Il a été rappelé les moyens soutenus par la SARL PHARMACIE BONNET pour cette indemnisation dans l’exposé du litige et que l’agent judiciaire de l’État les conteste en leur principe.
L’appréciation juridique du préjudice moral d’une personne morale a évolué pour être initialement cantonnée aux atteintes à la réputation et à l’image mais s’approchant désormais du préjudice moral subi par une personne physique, en tenant compte notamment des répercussions incontestables que l’attente d’une décision de justice, avec un enjeu financier, a sur le fonctionnement d’une société, qu fait notamment valoir la demanderesse en expliquant les répercussions de ce type de procédure sur une petite structure comme une pharmacie.
Ainsi, comme les personnes physiques, la durée déraisonnable de la procédure a un impact négatif sur le fonctionnement de la société, qui reste dans l’incertitude d’une condamnation financière pendant de nombreux mois expliquant ainsi devoir préserver ce montant dans sa trésorerie sans pouvoir l’employer notamment à des investissements, ce qui même sans être démontré par des pièces précises peut se déduire de la nécessité de provisionner ces montants.
En revanche, au cas d’espèce, il ne peut être retenu une atteinte à l’image, qui n’est démontrée par aucun élément mais il n’en reste pas moins que cette société a subi un préjudice moral résultant du déni de justice en raison de la longueur de la procédure et de l’incertitude que cette durée anormale a généré dans le fonctionnement de l’entreprise.
Ce préjudice, sans avoir la même nature que celui subi par une personne physique, doit être indemnisé, par le versement d’une somme mensuelle de 50 €.
Tout justiciable, y compris les personnes morales, subit en effet nécessairement un préjudice tenant à la durée anormale d’une procédure en raison de la défaillance de l’État dans le fonctionnement du service public de la justice.

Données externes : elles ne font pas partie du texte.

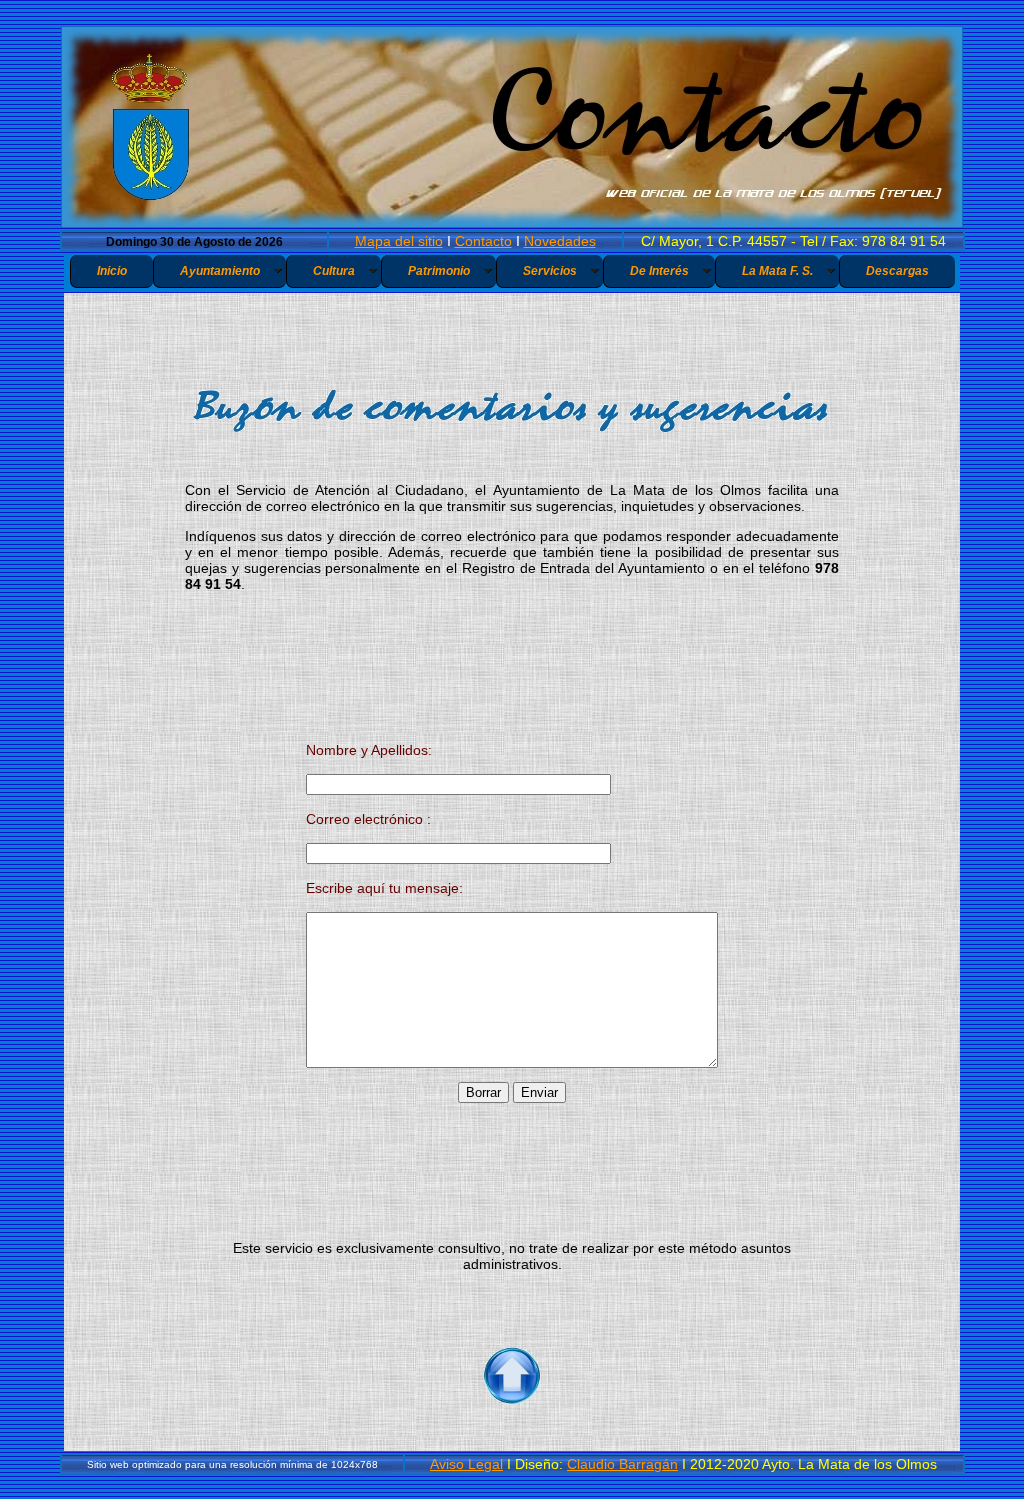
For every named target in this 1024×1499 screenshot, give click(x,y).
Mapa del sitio (399, 241)
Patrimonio (439, 271)
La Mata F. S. (777, 271)
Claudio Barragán (622, 1464)
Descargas (897, 271)
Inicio (112, 271)
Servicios (550, 271)
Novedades (560, 241)
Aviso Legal (466, 1464)
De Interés (659, 271)
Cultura (334, 271)
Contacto (483, 241)
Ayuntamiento (220, 271)
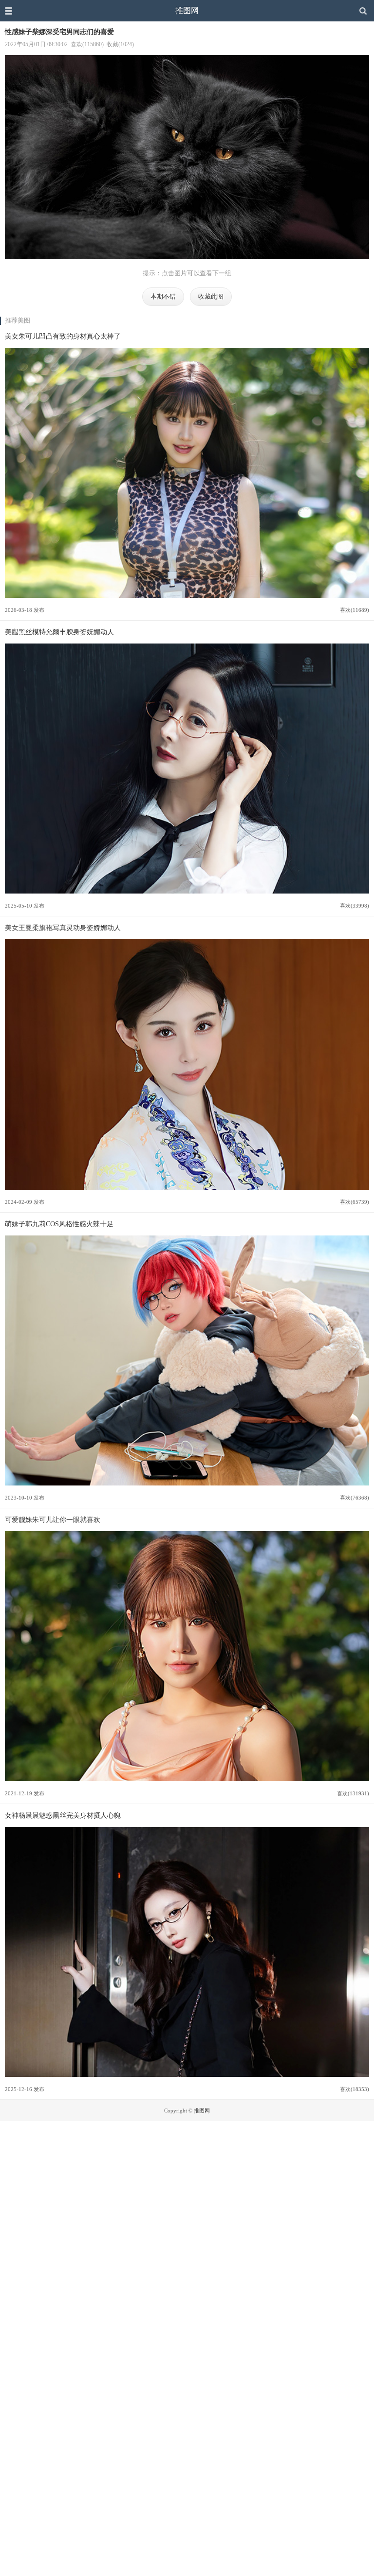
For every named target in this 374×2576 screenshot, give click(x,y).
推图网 (187, 10)
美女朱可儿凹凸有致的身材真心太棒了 (63, 336)
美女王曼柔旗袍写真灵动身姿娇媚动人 (63, 927)
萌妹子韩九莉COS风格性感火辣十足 (59, 1224)
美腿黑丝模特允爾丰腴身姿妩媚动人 (59, 632)
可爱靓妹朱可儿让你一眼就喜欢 (52, 1519)
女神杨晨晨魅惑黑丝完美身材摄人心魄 (63, 1815)
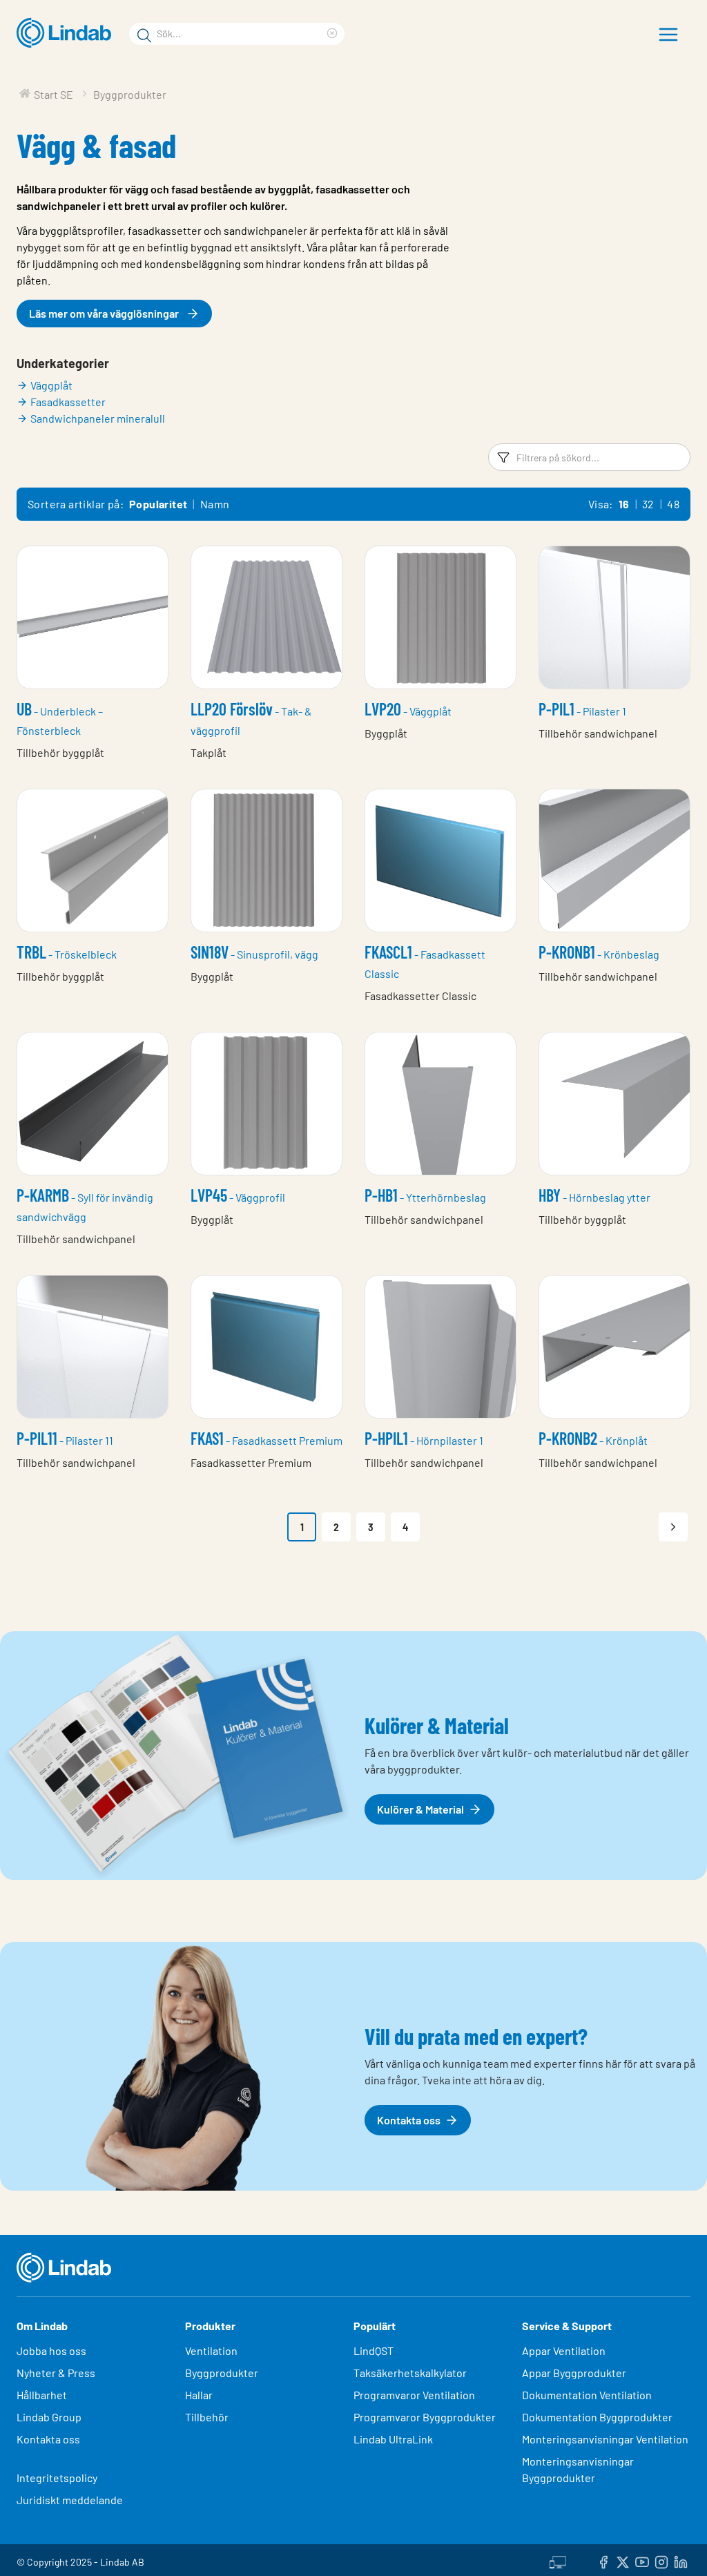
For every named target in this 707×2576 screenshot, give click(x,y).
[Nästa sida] (673, 1526)
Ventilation (211, 2350)
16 (624, 503)
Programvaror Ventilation (414, 2394)
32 (648, 503)
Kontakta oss (48, 2438)
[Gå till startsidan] (67, 33)
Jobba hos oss (51, 2350)
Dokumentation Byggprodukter (597, 2416)
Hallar (199, 2394)
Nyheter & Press (56, 2372)
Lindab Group (49, 2416)
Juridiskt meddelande (70, 2499)
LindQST (374, 2350)
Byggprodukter (221, 2372)
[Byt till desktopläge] (558, 2560)
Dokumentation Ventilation (587, 2394)
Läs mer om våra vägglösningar (104, 313)
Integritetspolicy (57, 2477)
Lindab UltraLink (393, 2438)
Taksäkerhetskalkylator (410, 2372)
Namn (215, 503)
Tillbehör (207, 2416)
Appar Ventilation (564, 2350)
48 (673, 503)
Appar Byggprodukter (574, 2372)
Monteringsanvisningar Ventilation (605, 2438)
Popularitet (158, 503)
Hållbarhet (42, 2394)
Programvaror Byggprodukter (425, 2416)
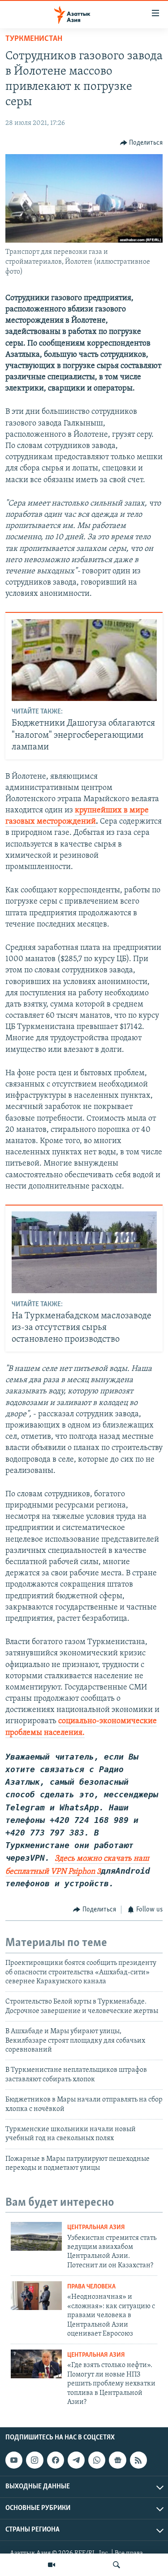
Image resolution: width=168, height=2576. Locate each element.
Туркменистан (33, 39)
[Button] (141, 143)
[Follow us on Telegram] (76, 2460)
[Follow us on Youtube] (13, 2460)
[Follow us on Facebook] (55, 2460)
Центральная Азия (96, 2227)
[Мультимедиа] (51, 2565)
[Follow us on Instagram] (34, 2460)
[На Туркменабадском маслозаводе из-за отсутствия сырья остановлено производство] (84, 1252)
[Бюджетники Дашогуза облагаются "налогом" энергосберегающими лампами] (84, 660)
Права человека (91, 2286)
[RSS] (138, 2460)
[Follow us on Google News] (117, 2460)
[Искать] (116, 2565)
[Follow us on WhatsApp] (96, 2460)
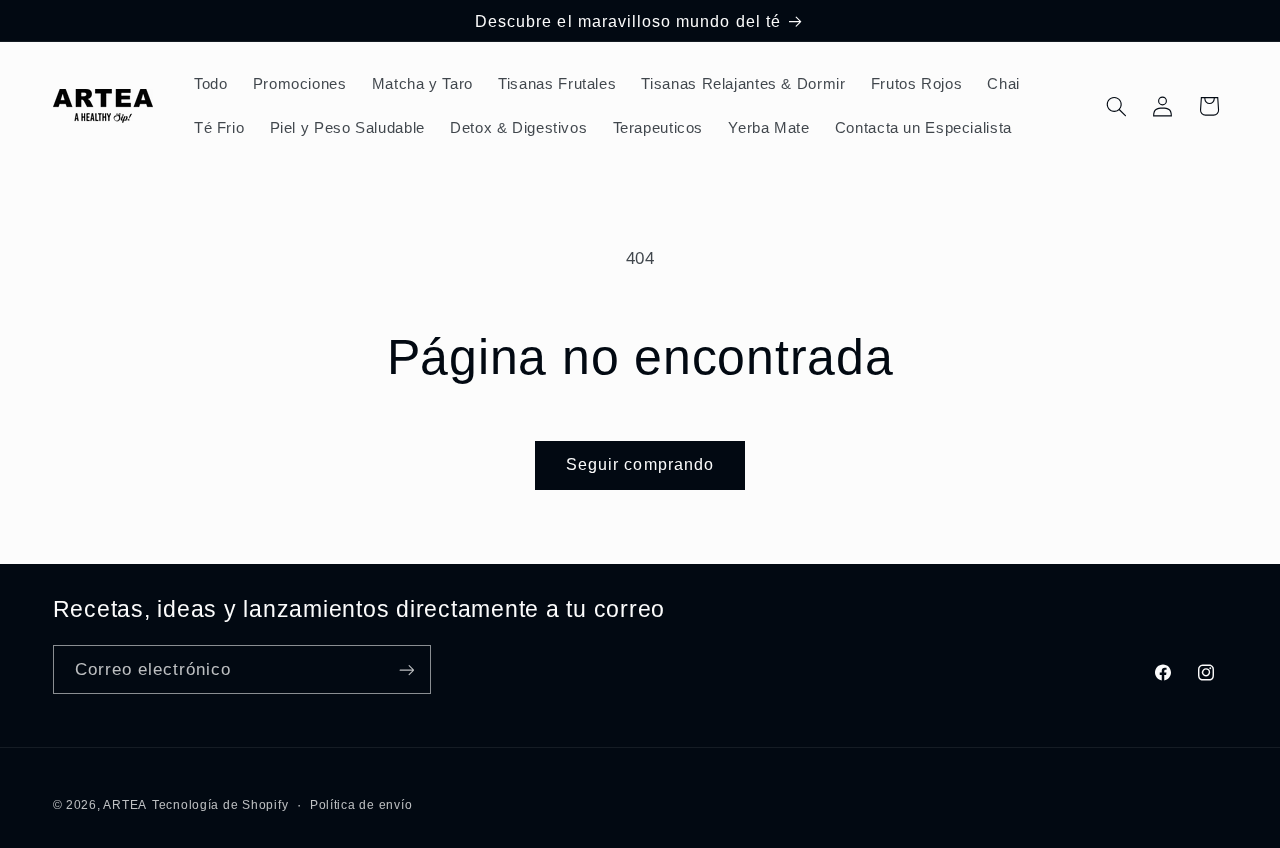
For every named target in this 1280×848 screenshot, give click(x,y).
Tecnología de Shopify (220, 805)
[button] (1116, 106)
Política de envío (361, 805)
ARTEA (125, 805)
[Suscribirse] (406, 669)
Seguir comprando (640, 464)
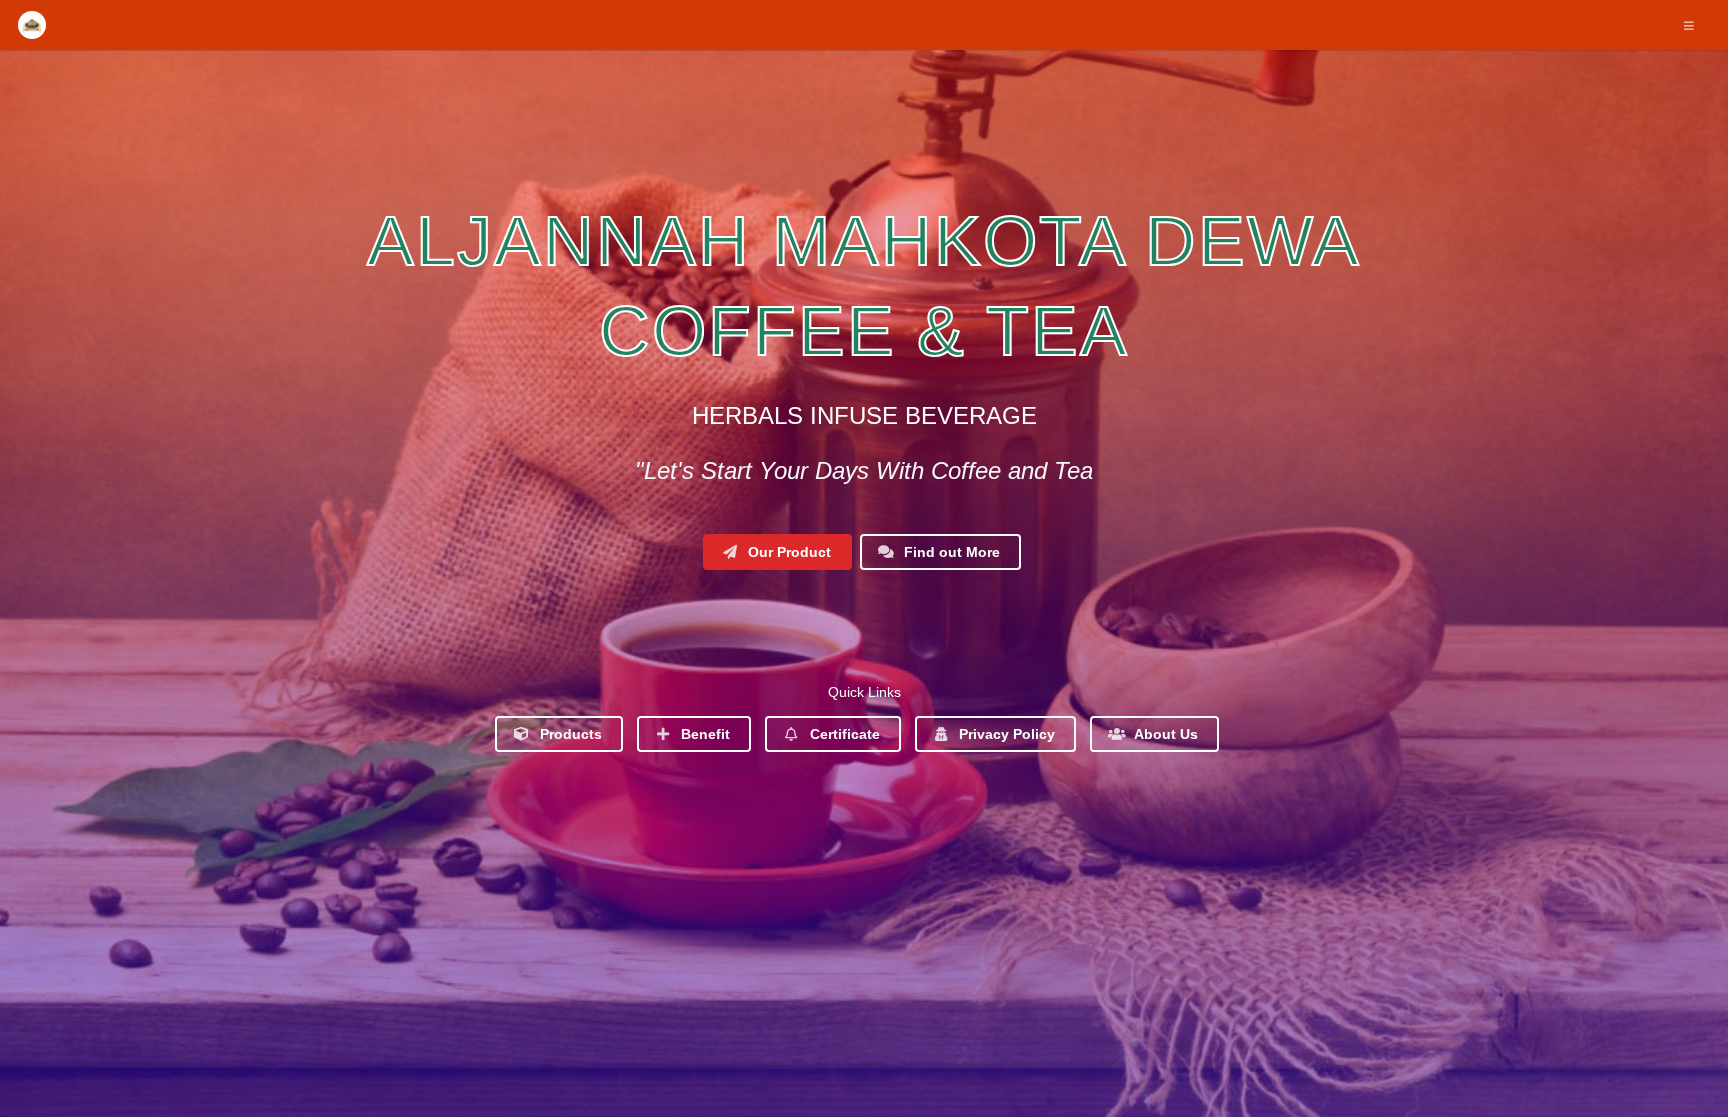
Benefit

Dans ces circonstances, le tribunal évaluera le préjudice moral de la SARL PHARMACIE BONNET à la somme mensuelle de 50 € soit au total 1 500 €.
La SARL PHARMACIE BONNET fait valoir un préjudice financier tenant essentiellement à la nécessité de provisionner l’éventuel montant des condamnations, qui si il a été augmenté dans sa durée par la durée même de la procédure n’a pas généré de difficultés de trésorerie démontrées, ni d’impact économique certain et démontré au-delà du préjudice moral indemnisé, en l’absence de toute pièce venant l’objectiver ? étant relevé que les sommes qui ont dû être provisionnées ne l’ont pas été indûment tenant la décision rendue par la cour d’appel.
Aucun préjudice matériel n’est ainsi caractérisé et elle sera en conséquence déboutée de cette demande.
LES DEMANDES ACCESSOIRES
Il y a lieu de rappeler qu’en application de l’article 514 du code de procédure civile, applicable aux instances introduites à compter du 1er janvier 2020, l’exécution provisoire est désormais de droit et rien ne justifie qu’elle soit écartée.
L’équité commande d’allouer à la SARL PHARMACIE BONNET la somme de 1500 € en application des dispositions de l’article 700 du Code de procédure civile, au paiement de laquelle l’Agent Judiciaire de l’État sera condamné.
L’Agent Judiciaire de l’État, qui succombe dans cette procédure, supportera la charge des dépens.
PAR CES MOTIFS
Le Tribunal, statuant par jugement contradictoire, après débats en audience publique, mis à disposition au greffe et en premier ressort,
Déclare l’État responsable des dommages causés à la SARL PHARMACIE BONNET par le fonctionnement défectueux du service public de la justice.
Condamne l’Agent Judiciaire de l’État à payer à la SARL PHARMACIE BONNET la somme de 1500 € en réparation de son préjudice moral, ainsi que celle de 1500 € en application des dispositions de l’article 700 du Code de procédure civile.
Rejette le surplus des demandes et la demande au titre du préjudice matériel.
Condamne l’Agent Judiciaire de l’État aux dépens.